**What to produce**
Copy out, word for word, the part of the records that opens with the line containing "You are a GUI" and closes with the final line of the records, both ends included. Leave the pictures out of your answer.

════════

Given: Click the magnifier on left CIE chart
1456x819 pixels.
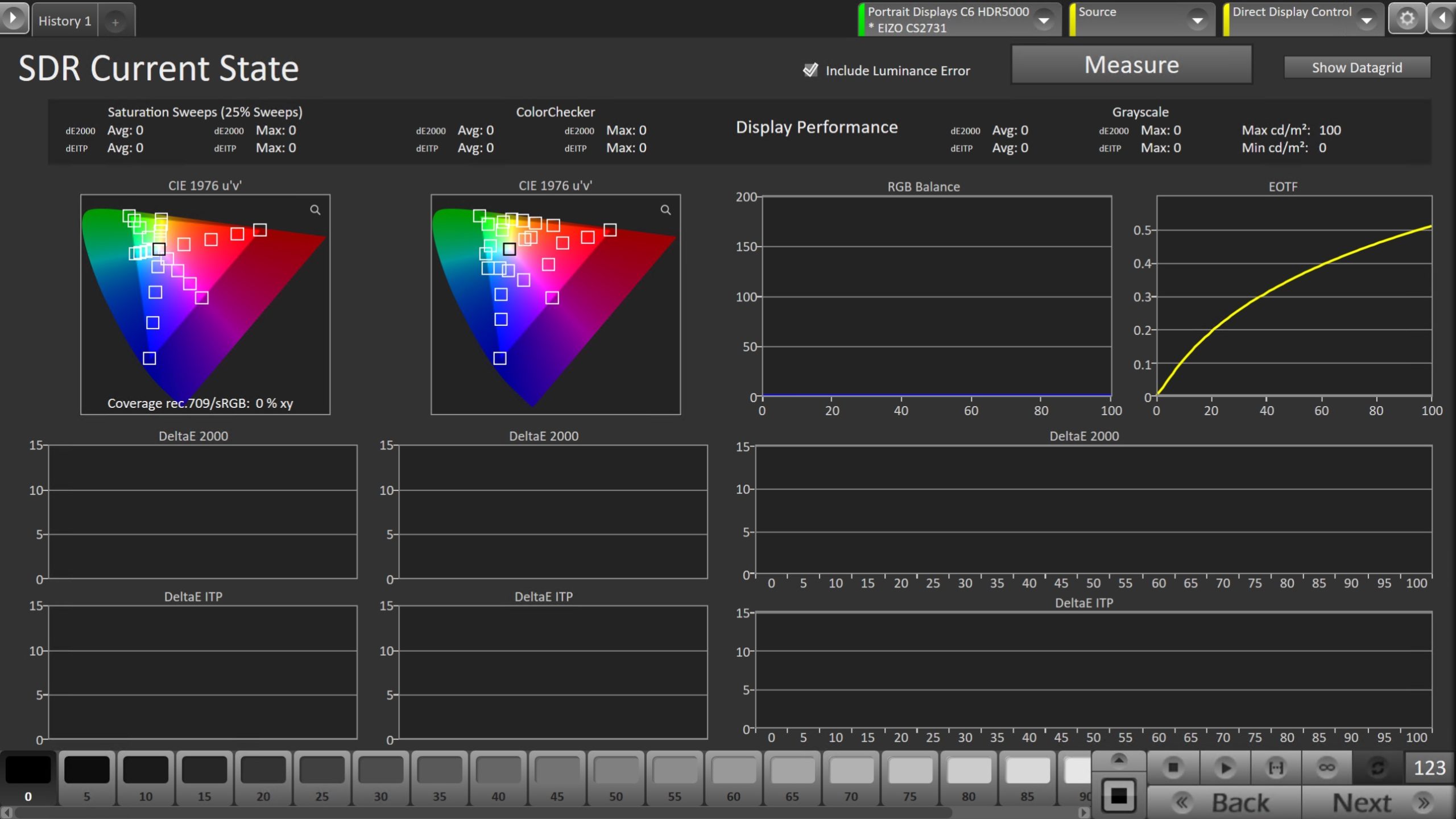Looking at the screenshot, I should 315,210.
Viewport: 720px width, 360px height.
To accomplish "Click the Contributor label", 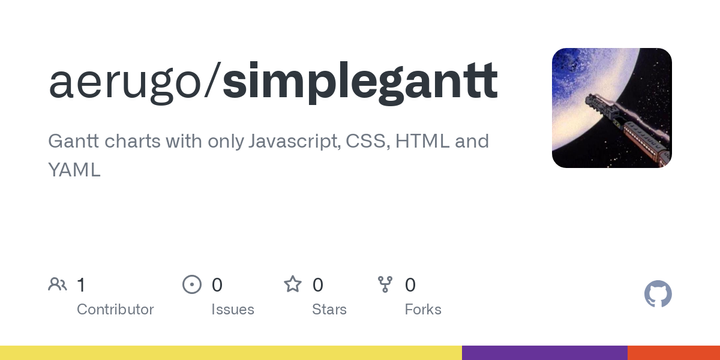I will coord(115,309).
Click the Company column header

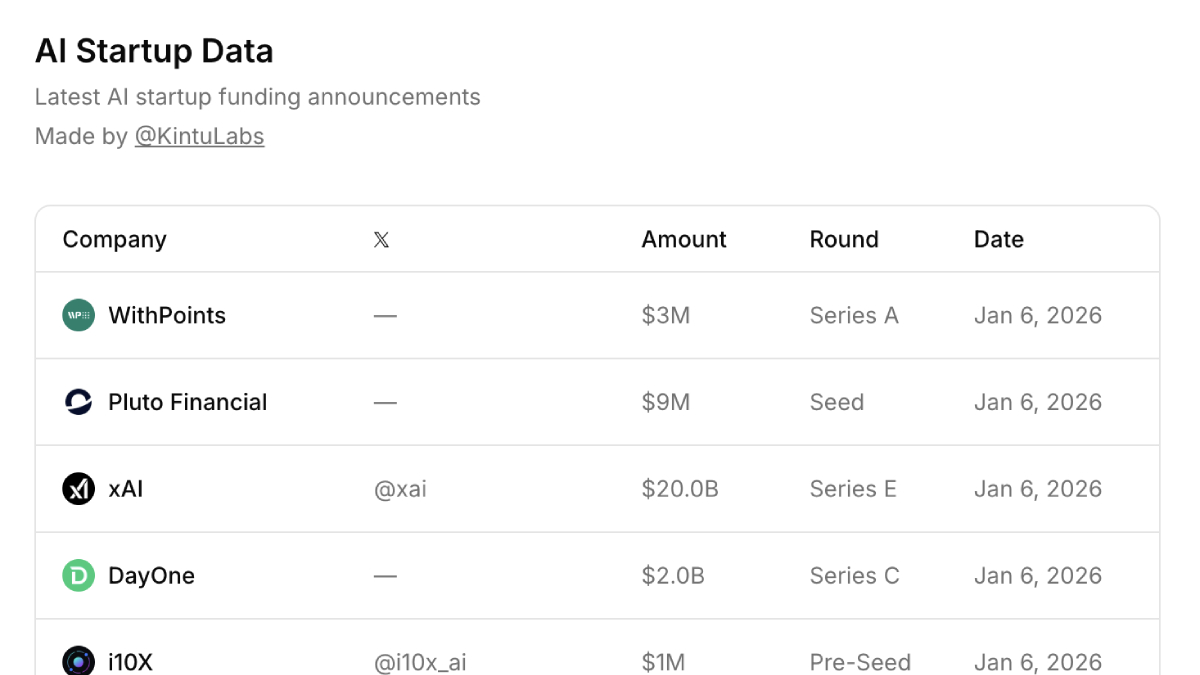point(114,240)
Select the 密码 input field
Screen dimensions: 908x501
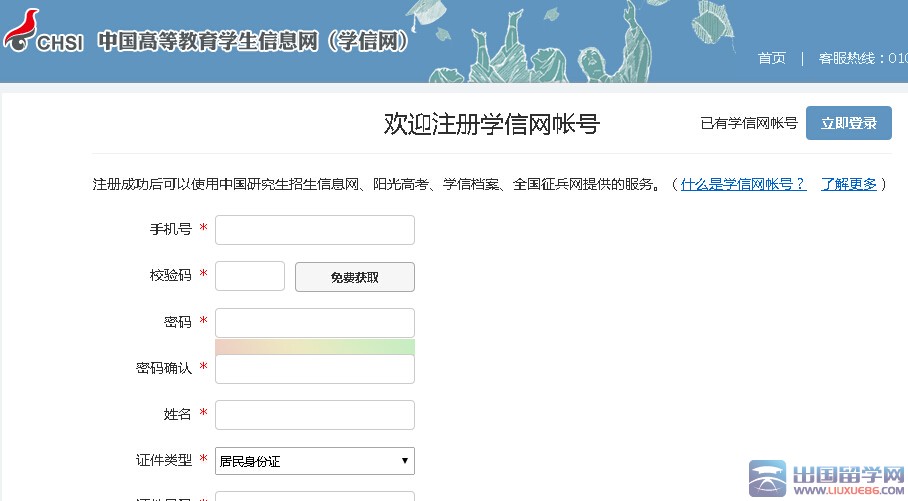click(314, 322)
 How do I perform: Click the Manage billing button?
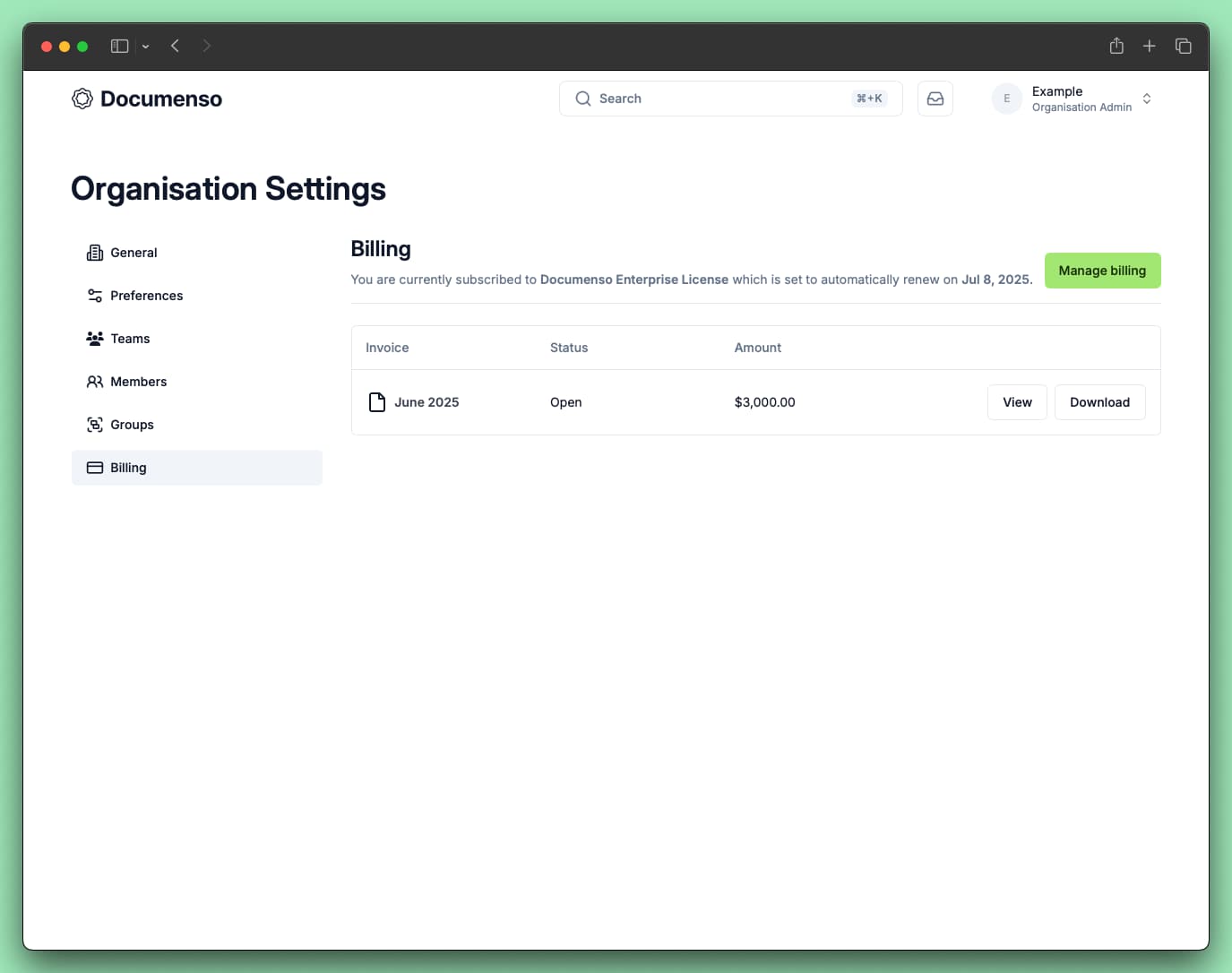[1102, 271]
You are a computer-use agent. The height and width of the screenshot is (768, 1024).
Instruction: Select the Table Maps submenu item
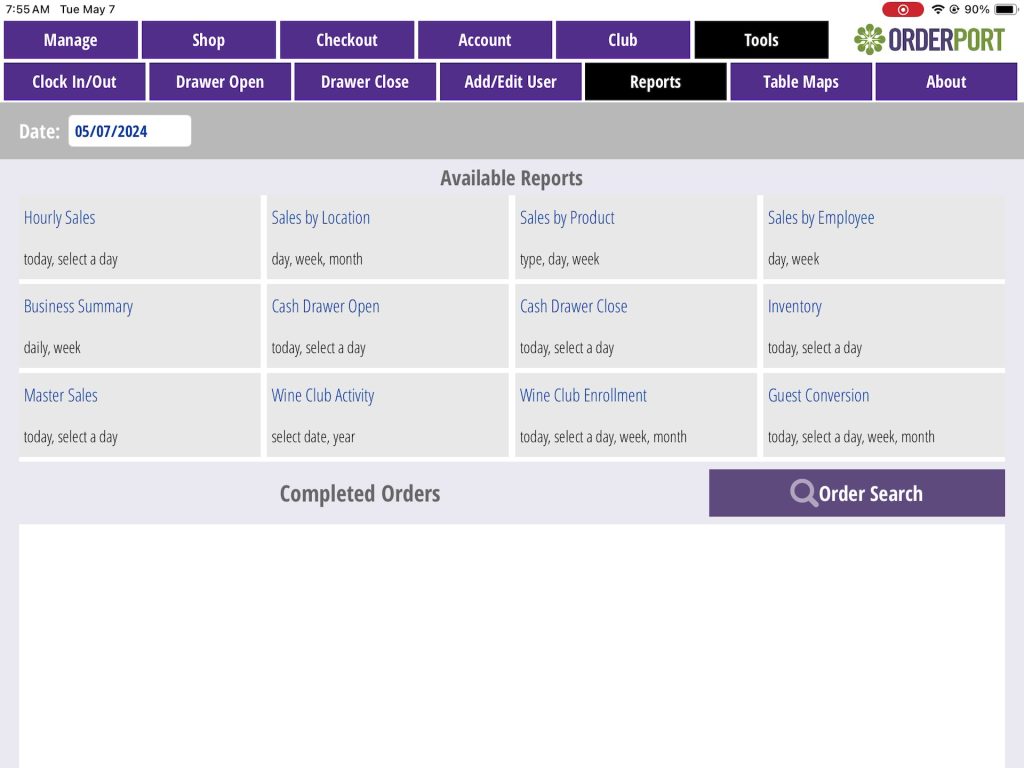(x=801, y=82)
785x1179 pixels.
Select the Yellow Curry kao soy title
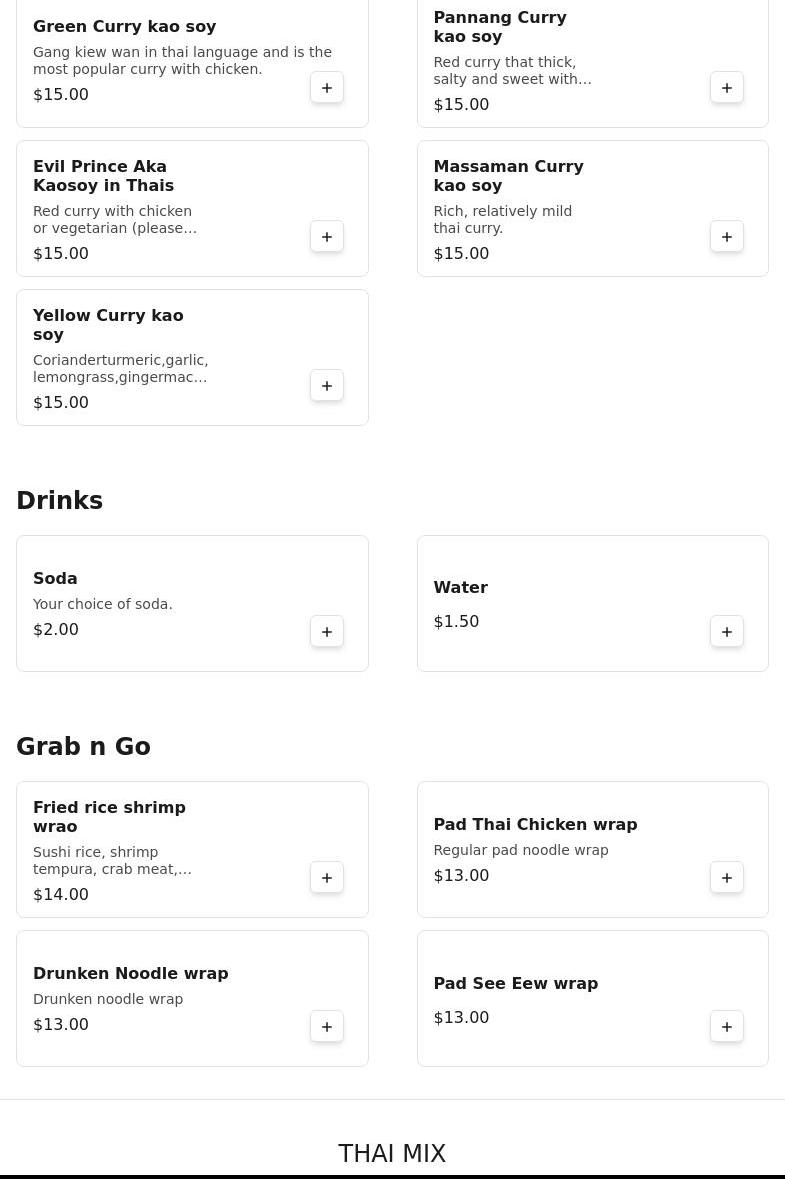108,325
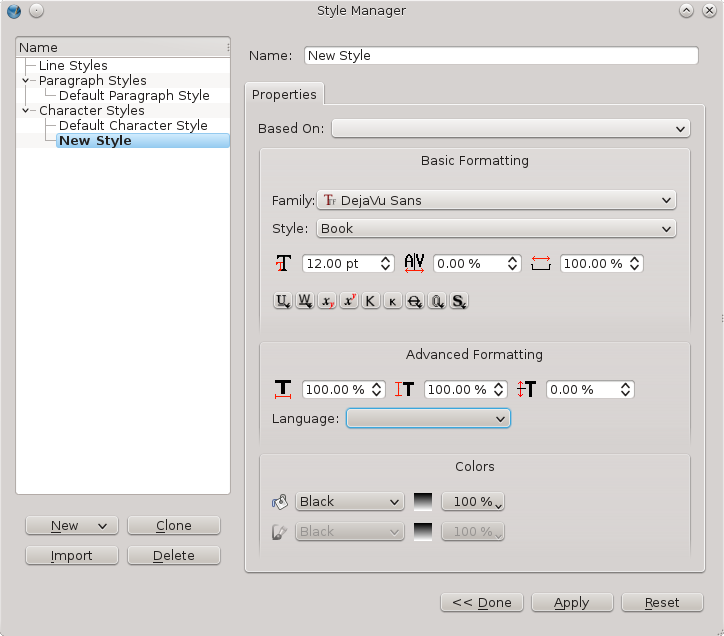Enable the Subscript effect button

coord(327,301)
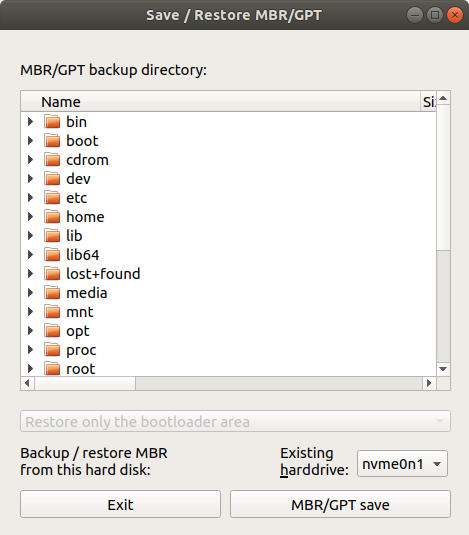Click the horizontal scrollbar right arrow

(x=429, y=383)
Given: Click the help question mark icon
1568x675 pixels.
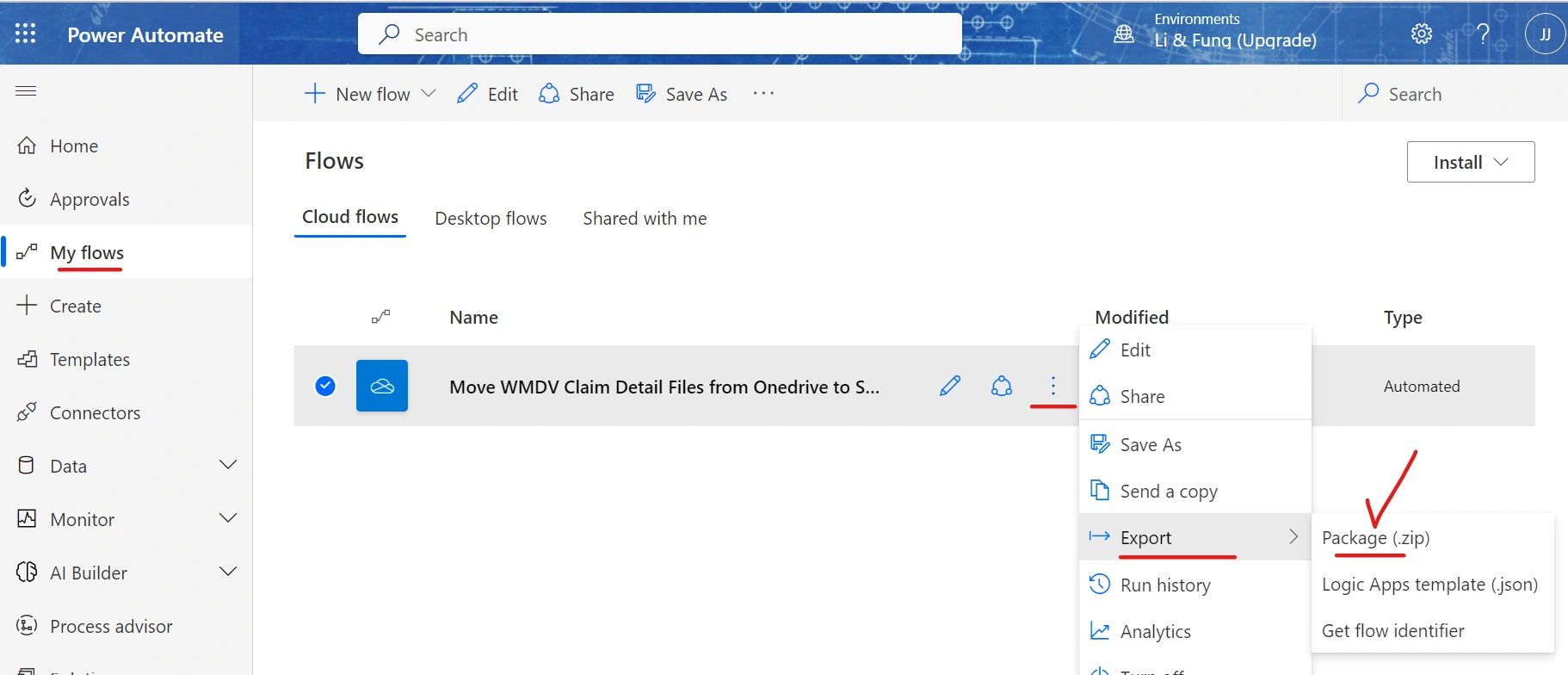Looking at the screenshot, I should pyautogui.click(x=1483, y=34).
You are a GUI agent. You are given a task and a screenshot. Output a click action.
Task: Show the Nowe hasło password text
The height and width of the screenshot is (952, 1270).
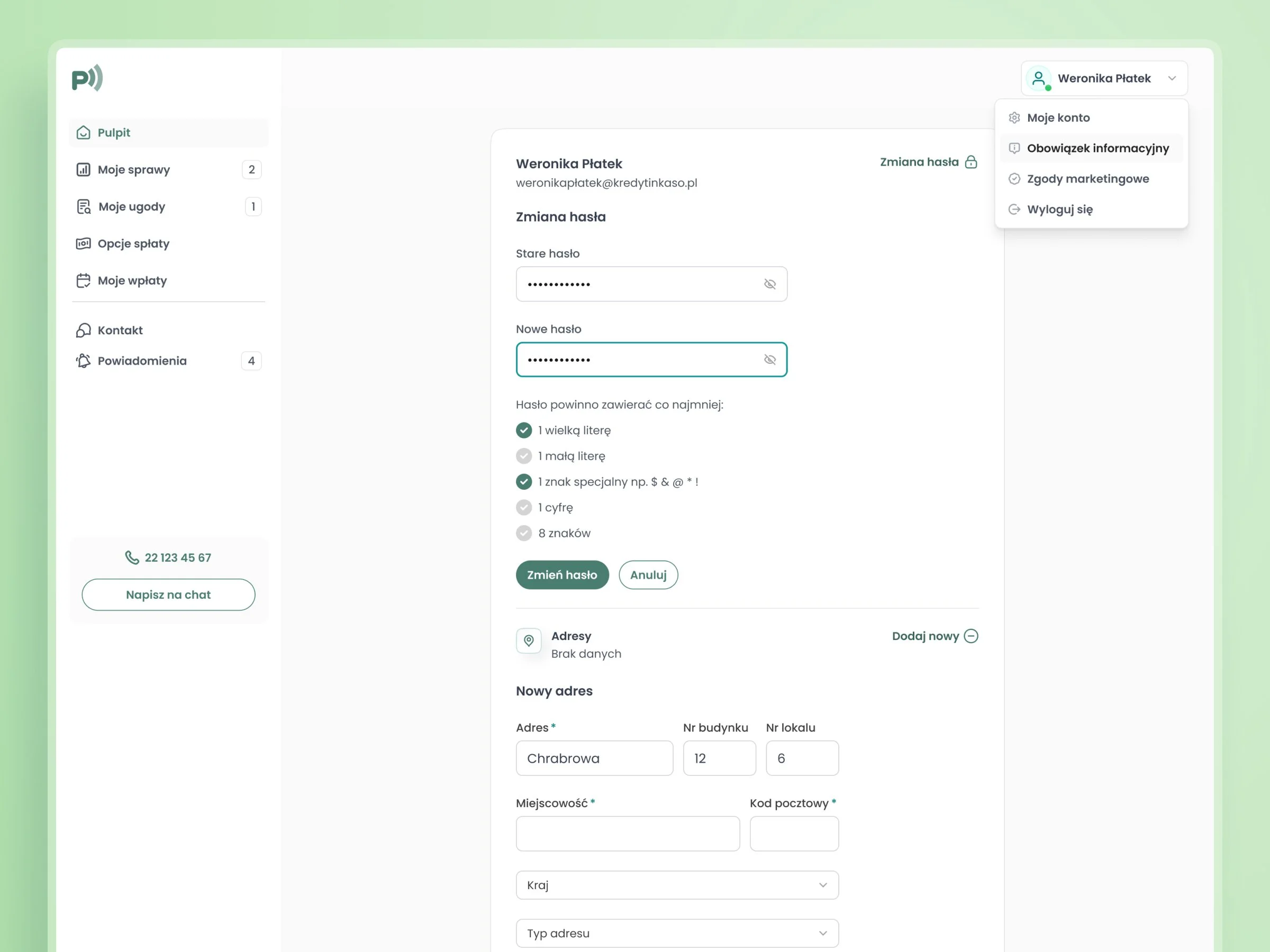pos(770,360)
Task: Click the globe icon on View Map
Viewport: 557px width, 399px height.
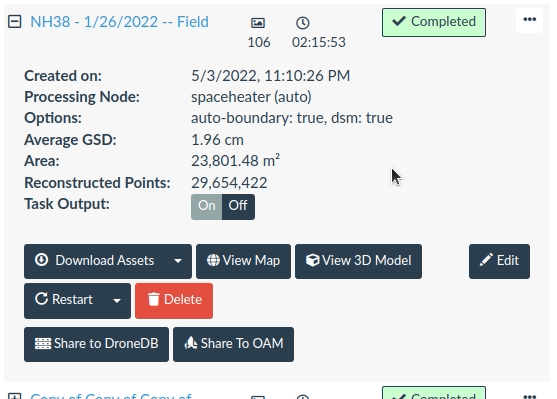Action: click(213, 260)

════════

**Solved exercise**
You are a GUI agent. You are given a task and a screenshot. Output a click action.
Task: Show the Nowe hasło password text
The height and width of the screenshot is (952, 1270).
pos(770,360)
Task: Click the globe icon on View Map
Viewport: 557px width, 399px height.
Action: click(213, 260)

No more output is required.